- _Things to do_
**1)** Which carryover techniques in the frontal lisp carryover post have a one-word name?
**2)** Set down the part of the frontal lisp carryover post starting with "This advice-column-style blog" and going on through "Book released 2010].", word for word.

- _Supplied passage_
※

This advice-column-style blog for SLPs was authored by Pam Marshalla from 2006 to 2015, the archives of which can be explored here. Use the extensive keywords list found in the right-hand column (on mobile: at the bottom of the page) to browse specific topics, or use the search feature to locate specific words or phrases throughout the entire blog.
Q: What do you recommend to encourage carryover of articulation skills in an older child with a frontal lisp?
Note: I am writing a book entitled Carryover Techniques in Articulation and Phonological Therapy which will elaborate on this answer in great detail. [EDIT: Book released 2010].
My book Frontal Lisp, Lateral Lisp has a full chapter on carryover techniques for the lisps including:
- Auditory Acceptance – The process a client goes through to accept the way his new sound sounds.
- Determination – Find out what is interfering with the client’s determination to make a change. Address that in therapy.
- Fear – Find a safe person with whom the client feels free to use his new sounds regularly.
- One-Word Assignments – Require the client to say only one word correctly all week long. Select a word of frequent occurrence, like please or thanks.
- Frank Discussions – Talk openly about the client’s error. Frequently ask, “Why do you come here to see me?”
- A Reason to Change – Get away from word lists. Find a reason to change.
- Therapy Intervals – Consider a time off. Many kids integrate what we are talking about over a long period of time. They do not necessarily change in the allotted time.
- Clear Reinforcement – Make sure you are using clear signals of positive and negative reinforcement throughout the course of treatment.
- Parents – Involve parents as you can. Give them simple assignments to do during the course of everyday living. Not homework. Things to do in the car, at the dinner table, etc. Also, assign demonstrations the client can do in front of his parents.
- Rapport – Make sure you have developed rapport. Make sure the client is speaking openly with you about his error.
- Baby Steps – Don’t rush through treatment. Reward him for one tiny step at a time.
- Don’t Be Fooled – Make sure the sounds are correct in terms of oral position. If the client is carefully producing an incorrect sound, and you reward it, it will never carry over.
- Homework – Only assign homework that the client can do with 100% accuracy in the therapy room.
- Speech Binders – Collect papers in a binder that can be reviewed regularly.
- Negative Practice – Practice the error periodically. This jolts the client into the final stages.
- Content – Don’t be too rigid in your approach. Make sure you are not only working on single words. Work in conversation. And make sure to work on clusters. The process of conversation is all about being able to move into and out of phoneme positions in advanced clusters within and across words.

※

- _Information shown_
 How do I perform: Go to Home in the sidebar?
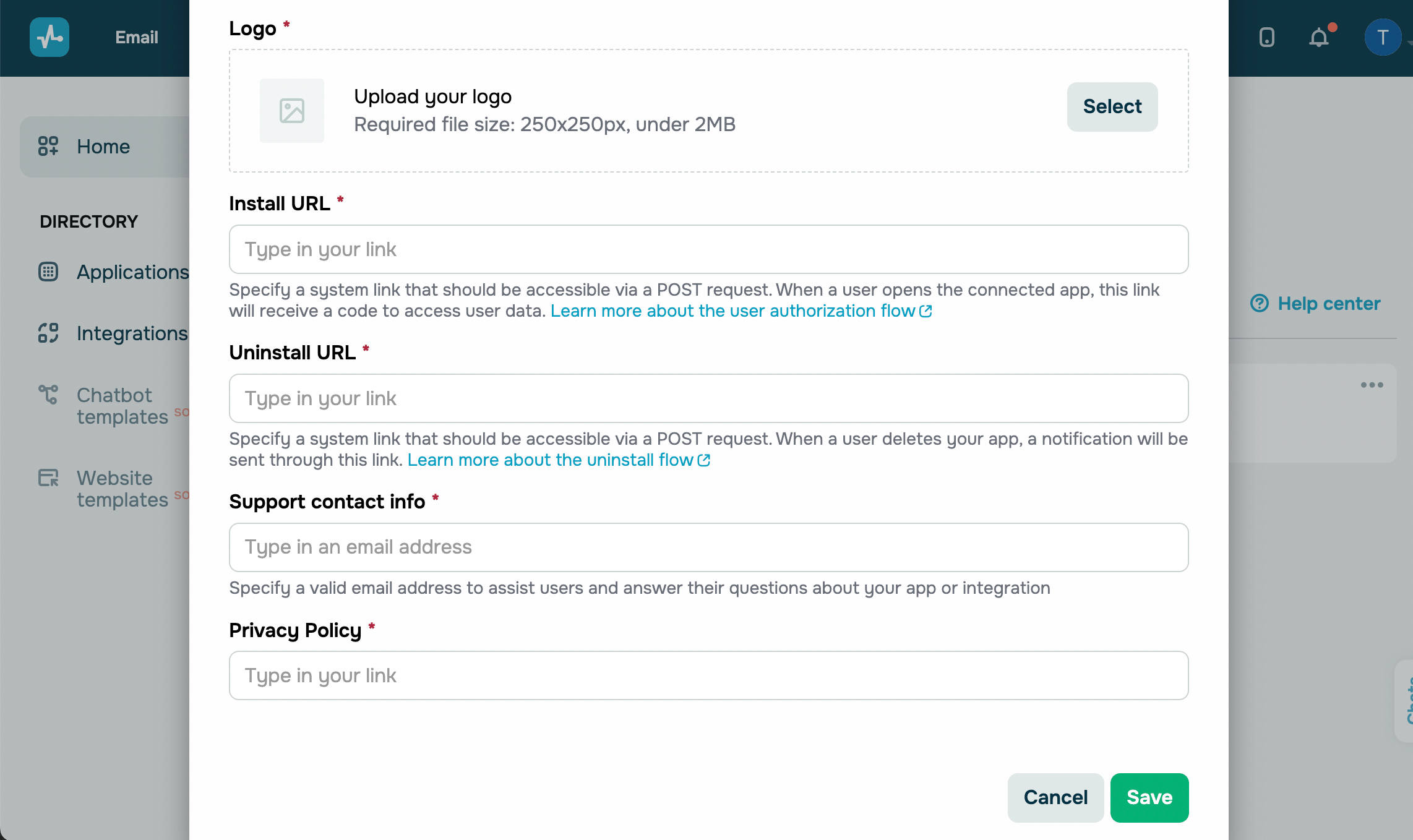[103, 147]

※

- _Task responses_
**1)** Determination, Fear, Parents, Rapport, Homework, Content

**2)**
This advice-column-style blog for SLPs was authored by Pam Marshalla from 2006 to 2015, the archives of which can be explored here. Use the extensive keywords list found in the right-hand column (on mobile: at the bottom of the page) to browse specific topics, or use the search feature to locate specific words or phrases throughout the entire blog.
Q: What do you recommend to encourage carryover of articulation skills in an older child with a frontal lisp?
Note: I am writing a book entitled Carryover Techniques in Articulation and Phonological Therapy which will elaborate on this answer in great detail. [EDIT: Book released 2010].